To make this information available, the USDA-RMA long ago evolved from paper-based systems to a tabular electronic interface, but Sheridan and his team still saw room for improvement. By employing a Google application program interface (API), the USDA-RMA was able to deliver a searchable, map-based system, allowing for faster interactions between the insured and the agents who assist them.

“If I type in my location,” Sheridan explained, “it looks as if I were searching on Google and I’ve got a map of where all those agents are located, and I have the ability to click for directions.”

Driving digital with data

In an environment such as the USDA-RMA, Sheridan says “it’s the data that matters.” And when working on reinsurance settlements with the 16 individual companies that sell and service crop insurance, transparent and actionable data is essential. Historically, the agency has relied on standard, rote PDFs as data outputs. They were the product of specific, transactional queries made by a select few “SQL slingers” within the organization who maintained a “hefty knowledge of querying,” as Sheridan put it.

In recent years, however, a significant investment in data warehousing support has allowed for more accessible and usable data. Making the data sets more malleable and flexible has, in the process, made the format appropriately subordinate to actionable information.

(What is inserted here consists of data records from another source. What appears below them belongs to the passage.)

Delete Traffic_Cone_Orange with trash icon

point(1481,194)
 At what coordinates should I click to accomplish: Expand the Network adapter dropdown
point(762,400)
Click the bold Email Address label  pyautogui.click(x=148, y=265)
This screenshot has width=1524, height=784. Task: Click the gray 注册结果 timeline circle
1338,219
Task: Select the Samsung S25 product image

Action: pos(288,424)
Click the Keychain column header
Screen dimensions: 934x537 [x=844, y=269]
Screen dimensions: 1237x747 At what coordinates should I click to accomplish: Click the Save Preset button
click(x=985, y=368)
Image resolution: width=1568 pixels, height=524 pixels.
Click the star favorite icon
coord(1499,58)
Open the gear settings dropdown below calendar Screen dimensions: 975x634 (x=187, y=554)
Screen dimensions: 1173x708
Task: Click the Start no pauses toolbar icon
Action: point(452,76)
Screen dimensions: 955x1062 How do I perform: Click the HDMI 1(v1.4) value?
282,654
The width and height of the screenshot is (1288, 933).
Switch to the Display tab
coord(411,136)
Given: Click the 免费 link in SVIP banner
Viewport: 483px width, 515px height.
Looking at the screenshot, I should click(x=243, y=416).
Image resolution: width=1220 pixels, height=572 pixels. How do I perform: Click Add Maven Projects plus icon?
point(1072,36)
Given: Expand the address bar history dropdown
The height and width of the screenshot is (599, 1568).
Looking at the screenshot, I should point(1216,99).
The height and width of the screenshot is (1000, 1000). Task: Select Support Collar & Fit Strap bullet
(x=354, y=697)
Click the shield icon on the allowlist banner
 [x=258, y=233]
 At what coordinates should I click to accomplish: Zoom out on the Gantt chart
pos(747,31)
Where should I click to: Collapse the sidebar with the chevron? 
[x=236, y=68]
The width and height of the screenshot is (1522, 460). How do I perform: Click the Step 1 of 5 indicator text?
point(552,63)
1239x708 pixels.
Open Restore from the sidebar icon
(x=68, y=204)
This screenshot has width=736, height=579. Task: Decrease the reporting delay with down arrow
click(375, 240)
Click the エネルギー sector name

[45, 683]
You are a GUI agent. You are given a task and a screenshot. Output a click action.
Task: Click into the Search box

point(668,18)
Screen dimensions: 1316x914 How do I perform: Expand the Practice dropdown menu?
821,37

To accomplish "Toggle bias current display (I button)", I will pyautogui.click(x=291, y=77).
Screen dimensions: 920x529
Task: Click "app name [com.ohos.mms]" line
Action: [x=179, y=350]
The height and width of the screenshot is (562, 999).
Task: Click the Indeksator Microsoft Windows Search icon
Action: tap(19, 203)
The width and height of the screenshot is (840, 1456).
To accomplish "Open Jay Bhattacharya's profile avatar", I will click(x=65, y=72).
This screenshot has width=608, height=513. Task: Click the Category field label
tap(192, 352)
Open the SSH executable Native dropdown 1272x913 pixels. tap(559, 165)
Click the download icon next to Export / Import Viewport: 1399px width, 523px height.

“As part of our transformation,” Sheridan explained, “we have made available to everyone working on this, the logic behind these calculations and how the data is organized. It’s transparent. It is real. And it’s being used to train people.”

Facing fear to move the organization forward

Sheridan said the number one barrier to creating a culture of innovation is fear. The antidote to fear in IT, he explained, is accountability, coupled with the freedom to act.

“We’re accountable for results,” he said, “but it’s OK to stumble, make mistakes, and learn along the way, provided we hold ourselves [accountable].”

During the implementation of the Agricultural Act of 2014 (also known as the 2014 U.S. Farm Bill), Sheridan and his team focused on effective execution. A major focus for the USDA-RMA is tracking whether or not citizens, due to insurance judgments, other federal programs, or legal decisions such as debarment, are ineligible to receive crop insurance. The bill mandated provisions around late payment of debt.

To execute effectively, IT partnered with the business product team to develop a methodology around ineligible tracking system capabilities and subsequent integration with a late payment of debt capability. The business team, Sheridan said, worked very efficiently with the entire IT team to avoid stop-gap solutions amidst a flurry of deadlines, focusing instead on long-term, holistic delivery.

“It was almost like watching—I hate to use the term ‘magic’—but the magic of accountability, ownership, and skin in the game,” Sheridan said. “Everybody could see that the development team, my management team, the business management team, and subject-matter experts, were all committed to this approach [and] to this outcome. And any issue that came up was resolved because of that.”

This accountability has been reinforced through the agency’s adherence to an agile methodology.

“The impetus was that we were spending six months planning a six-month job,” he explained. “That’s a waste.”

He stressed the emphasis his team has placed on communicating changes to project sponsors, while also maintaining the balancing act between providing transparency and avoiding getting dragged into a mire of needless communication at the expense of execution.

During these transformational moves, every expenditure is necessarily scrutinized. Sheridan must encapsulate the direct business value of the dozens of projects that come across his desk, while making effective governance and smooth implementation his top priorities. The emphasis is to communicate in terms of business outcomes and turn technical jargon and security speak into opportunities.

In short, Sheridan needs to constantly reinforce what makes sense from a business standpoint in terms everyone can appreciate.

“What I think our biggest lesson has been is that you cannot communicate enough,” he said.